March 05, 2018

The Trump administration’s Justice Department, despite its announced regret, is asking the U.S. Supreme Court not to review challenges to $380 million that third-parties are set to receive as part of a larger U.S. government settlement with Native American farmers and ranchers.

U.S. Attorney General Jeff Sessions in June announced a new policy that prohibits, with a few exceptions, government attorneys from entering into settlement agreements that require so-called “cy pres” payments—funds that are given to persons or entities that are not direct parties to the dispute.

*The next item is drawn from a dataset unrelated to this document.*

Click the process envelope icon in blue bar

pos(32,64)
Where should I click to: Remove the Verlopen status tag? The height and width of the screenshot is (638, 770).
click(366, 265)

The $380 million at issue in the consolidated cases now at the Supreme Court, Tingle v. Perdue and Mandan v. Perdue, would be distributed to nonprofit groups that work with Native American farmers and ranchers. The funds were part of a bigger $680 million settlement that the U.S. government reached in 2011 with the plaintiffs in the case in Washington’s federal trial court.

U.S. Solicitor General Noel Francisco, in his Supreme Court brief opposing review, said the Justice Department’s new policy “will prevent the recurrence of circumstances like those that led to the modified cy pres provision here, in turn eliminating any need for this court’s guidance regarding the principles that would govern the legality and administration of cy pres provisions in settlements involving the federal government.”

Justice Department lawyers, in the U.S. Court of Appeals for the D.C. Circuit, called the third-party funds “regrettable.” The government said “there are only loose controls on how this money will be spent, and no allowance for public input or oversight concerning expenditure choices.” The government said the settlement would not have been approved under the new policy, and that the department “has now taken steps to ensure that a settlement of this nature will not occur again.”

Joseph Sellers of Cohen Milstein Sellers & Toll, counsel to the class in the underlying case, also asked the Supreme Court to deny review.

Sellers said the government could have taken a new course and asked the justices to grant review and reject the settlement. “They have been known to change sides,” he said. The government, however, might have had a hard time repudiating the deal in the Supreme Court after having asked a lower appeals court not to reject the deal, he said.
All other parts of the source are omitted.